WHAT TO DO:
Only one stretch of the data below should be repeated: the lines from the line containing "Click the Delete icon for library search path" through the line containing "Task: Visit the @the_moviebob handle", inclusive, exactly as they are.

SUPPLIED ENTRIES:
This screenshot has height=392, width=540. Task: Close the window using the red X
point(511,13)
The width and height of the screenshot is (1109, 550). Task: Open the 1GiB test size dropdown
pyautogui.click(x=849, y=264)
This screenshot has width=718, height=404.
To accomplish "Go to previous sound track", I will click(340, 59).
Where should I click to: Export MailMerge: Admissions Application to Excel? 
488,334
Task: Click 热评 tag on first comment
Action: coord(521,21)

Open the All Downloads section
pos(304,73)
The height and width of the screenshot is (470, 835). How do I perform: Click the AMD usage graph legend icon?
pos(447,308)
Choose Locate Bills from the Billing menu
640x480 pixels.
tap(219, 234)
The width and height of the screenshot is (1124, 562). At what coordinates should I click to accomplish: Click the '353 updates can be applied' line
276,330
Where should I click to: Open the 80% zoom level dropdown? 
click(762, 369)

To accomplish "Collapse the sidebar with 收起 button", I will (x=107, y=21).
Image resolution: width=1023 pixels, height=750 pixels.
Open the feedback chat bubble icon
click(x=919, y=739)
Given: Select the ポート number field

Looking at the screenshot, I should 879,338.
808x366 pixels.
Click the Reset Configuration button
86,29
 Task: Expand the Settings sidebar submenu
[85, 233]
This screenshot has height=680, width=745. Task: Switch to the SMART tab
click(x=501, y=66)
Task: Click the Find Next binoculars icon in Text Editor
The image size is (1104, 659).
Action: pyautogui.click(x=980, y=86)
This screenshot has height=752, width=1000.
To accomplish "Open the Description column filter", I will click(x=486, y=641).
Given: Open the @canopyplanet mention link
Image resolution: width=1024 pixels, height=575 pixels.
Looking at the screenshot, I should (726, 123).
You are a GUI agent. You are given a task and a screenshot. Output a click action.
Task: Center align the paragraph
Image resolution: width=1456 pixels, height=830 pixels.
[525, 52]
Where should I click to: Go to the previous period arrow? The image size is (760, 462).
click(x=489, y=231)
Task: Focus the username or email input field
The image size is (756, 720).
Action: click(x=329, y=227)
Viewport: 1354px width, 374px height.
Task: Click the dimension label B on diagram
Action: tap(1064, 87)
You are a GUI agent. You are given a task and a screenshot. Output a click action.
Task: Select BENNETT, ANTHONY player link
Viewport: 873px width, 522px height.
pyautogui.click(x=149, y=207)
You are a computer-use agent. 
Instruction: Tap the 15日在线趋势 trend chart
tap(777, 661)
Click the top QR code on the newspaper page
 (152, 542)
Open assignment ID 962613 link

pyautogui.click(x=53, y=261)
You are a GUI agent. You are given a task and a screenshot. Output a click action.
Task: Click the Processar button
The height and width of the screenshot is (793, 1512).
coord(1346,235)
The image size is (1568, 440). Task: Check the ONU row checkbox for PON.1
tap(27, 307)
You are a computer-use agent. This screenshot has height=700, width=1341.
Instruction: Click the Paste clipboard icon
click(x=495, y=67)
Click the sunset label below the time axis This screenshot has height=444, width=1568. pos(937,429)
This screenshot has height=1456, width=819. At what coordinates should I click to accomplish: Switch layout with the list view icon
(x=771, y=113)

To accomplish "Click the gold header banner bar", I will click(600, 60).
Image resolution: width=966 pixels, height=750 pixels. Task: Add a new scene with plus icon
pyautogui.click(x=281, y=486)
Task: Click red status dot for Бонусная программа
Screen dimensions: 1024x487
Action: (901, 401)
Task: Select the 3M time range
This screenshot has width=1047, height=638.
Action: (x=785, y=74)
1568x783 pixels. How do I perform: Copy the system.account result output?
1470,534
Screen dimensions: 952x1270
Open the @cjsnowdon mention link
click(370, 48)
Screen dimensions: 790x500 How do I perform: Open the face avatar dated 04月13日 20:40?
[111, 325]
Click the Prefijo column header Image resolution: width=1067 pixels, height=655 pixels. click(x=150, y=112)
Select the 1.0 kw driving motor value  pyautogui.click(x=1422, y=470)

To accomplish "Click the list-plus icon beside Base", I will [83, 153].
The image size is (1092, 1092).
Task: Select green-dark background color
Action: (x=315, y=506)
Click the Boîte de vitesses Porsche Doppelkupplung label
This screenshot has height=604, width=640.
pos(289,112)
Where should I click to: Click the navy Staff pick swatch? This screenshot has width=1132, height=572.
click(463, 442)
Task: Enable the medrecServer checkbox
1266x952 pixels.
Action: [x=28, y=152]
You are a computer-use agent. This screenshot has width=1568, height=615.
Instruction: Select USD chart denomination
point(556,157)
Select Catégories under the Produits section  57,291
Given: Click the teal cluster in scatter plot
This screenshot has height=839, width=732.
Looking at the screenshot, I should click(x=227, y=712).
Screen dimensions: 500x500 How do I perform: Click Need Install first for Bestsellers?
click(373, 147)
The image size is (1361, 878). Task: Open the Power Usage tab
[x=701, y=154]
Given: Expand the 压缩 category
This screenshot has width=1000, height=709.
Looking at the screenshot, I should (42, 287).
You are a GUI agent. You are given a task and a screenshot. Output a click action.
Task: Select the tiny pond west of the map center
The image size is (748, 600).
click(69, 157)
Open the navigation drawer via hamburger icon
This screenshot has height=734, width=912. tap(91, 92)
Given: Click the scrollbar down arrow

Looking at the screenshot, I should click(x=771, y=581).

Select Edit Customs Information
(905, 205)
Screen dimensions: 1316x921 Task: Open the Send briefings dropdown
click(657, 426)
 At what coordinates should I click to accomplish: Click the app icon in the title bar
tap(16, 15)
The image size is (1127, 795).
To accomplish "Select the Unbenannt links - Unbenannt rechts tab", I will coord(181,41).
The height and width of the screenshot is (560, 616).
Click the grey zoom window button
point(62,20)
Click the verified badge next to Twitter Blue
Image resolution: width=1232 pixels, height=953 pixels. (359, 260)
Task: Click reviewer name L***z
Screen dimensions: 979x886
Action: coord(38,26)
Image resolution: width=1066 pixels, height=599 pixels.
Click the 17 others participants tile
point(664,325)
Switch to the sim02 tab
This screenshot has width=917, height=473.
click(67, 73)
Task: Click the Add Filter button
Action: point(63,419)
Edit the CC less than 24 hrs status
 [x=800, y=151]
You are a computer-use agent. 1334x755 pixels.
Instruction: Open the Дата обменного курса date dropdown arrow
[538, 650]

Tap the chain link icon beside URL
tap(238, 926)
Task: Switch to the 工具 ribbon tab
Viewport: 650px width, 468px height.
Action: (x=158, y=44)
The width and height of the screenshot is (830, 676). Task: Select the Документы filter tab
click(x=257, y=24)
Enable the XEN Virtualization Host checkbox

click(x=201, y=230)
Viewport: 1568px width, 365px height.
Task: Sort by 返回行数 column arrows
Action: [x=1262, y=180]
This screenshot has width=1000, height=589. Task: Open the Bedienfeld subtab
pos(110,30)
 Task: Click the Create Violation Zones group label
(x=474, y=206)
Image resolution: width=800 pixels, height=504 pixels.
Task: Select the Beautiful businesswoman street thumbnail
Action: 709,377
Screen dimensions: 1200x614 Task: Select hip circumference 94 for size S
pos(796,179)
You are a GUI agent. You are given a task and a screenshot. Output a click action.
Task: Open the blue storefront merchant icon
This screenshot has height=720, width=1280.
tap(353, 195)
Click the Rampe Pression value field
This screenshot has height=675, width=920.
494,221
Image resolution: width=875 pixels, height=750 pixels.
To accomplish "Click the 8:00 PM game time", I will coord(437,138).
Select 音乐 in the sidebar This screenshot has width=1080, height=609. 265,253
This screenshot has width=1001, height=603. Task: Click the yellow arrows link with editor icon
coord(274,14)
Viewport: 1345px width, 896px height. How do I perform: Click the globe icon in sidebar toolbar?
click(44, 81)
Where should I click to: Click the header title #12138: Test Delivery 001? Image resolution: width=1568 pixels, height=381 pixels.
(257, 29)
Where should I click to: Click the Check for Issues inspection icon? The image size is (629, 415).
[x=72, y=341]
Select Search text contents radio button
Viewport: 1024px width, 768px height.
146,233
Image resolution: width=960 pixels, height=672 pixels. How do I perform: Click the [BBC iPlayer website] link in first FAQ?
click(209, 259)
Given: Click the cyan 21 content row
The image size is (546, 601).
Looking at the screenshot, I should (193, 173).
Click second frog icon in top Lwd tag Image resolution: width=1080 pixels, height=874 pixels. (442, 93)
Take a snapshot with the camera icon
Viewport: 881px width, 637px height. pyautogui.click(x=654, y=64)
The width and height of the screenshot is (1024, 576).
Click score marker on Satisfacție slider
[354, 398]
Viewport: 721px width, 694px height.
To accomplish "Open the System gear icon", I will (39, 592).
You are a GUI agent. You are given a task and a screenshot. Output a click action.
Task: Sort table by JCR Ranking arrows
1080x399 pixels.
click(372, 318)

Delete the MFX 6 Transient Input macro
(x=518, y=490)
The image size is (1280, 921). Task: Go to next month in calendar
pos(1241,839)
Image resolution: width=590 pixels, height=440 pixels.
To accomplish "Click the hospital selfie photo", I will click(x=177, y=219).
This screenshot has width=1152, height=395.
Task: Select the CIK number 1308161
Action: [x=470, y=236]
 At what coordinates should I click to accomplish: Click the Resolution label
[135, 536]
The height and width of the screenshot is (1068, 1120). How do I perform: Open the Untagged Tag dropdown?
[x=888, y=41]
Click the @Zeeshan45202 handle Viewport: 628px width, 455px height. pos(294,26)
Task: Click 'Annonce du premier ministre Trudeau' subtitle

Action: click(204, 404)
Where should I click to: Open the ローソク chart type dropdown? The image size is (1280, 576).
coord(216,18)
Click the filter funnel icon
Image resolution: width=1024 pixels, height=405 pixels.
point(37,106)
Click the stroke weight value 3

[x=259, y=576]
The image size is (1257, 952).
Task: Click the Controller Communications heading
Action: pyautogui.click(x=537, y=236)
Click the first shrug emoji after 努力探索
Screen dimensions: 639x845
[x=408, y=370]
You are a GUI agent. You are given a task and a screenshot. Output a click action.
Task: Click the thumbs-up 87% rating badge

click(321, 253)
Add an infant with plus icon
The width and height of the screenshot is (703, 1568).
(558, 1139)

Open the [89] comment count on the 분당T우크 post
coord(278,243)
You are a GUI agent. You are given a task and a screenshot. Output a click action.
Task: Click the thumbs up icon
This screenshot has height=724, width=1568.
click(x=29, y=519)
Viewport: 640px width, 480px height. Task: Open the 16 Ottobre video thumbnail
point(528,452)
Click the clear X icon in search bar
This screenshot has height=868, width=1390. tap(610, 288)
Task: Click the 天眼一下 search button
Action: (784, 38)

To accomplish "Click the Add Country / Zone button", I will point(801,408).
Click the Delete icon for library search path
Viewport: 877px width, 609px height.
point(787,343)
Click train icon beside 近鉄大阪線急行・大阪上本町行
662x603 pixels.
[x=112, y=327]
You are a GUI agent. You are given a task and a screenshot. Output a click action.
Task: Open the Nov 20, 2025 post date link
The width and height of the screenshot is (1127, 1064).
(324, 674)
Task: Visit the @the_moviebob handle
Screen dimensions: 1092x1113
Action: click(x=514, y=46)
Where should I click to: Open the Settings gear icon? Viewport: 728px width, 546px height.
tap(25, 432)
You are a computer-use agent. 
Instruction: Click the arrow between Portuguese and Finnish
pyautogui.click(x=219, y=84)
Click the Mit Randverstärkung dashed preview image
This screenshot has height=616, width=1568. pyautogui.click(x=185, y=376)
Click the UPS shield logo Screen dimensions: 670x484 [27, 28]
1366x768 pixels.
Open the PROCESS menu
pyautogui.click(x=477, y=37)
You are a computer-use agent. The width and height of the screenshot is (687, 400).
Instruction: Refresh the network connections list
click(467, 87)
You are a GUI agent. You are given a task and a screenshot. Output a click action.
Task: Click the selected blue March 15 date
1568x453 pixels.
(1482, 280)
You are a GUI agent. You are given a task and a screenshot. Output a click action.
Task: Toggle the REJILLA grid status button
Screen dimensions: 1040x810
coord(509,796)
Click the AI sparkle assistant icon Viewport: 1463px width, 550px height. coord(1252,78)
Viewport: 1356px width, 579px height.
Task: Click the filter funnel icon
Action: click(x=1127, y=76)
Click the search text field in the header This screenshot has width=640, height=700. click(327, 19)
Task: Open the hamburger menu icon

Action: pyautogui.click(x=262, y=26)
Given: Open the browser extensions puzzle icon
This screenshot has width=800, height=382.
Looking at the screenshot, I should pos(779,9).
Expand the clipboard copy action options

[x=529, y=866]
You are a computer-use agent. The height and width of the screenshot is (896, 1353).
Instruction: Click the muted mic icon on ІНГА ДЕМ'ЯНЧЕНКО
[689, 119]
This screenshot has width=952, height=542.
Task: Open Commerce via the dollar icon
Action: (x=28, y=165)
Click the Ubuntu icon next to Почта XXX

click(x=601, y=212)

COMPLETED EXERCISE:
Click the Delete icon for library search path
Viewport: 877px width, 609px height.
point(787,343)
Click train icon beside 近鉄大阪線急行・大阪上本町行
662x603 pixels.
[x=112, y=327]
You are a GUI agent. You are given a task and a screenshot. Output a click action.
Task: Open the Nov 20, 2025 post date link
The width and height of the screenshot is (1127, 1064).
(324, 674)
Task: Visit the @the_moviebob handle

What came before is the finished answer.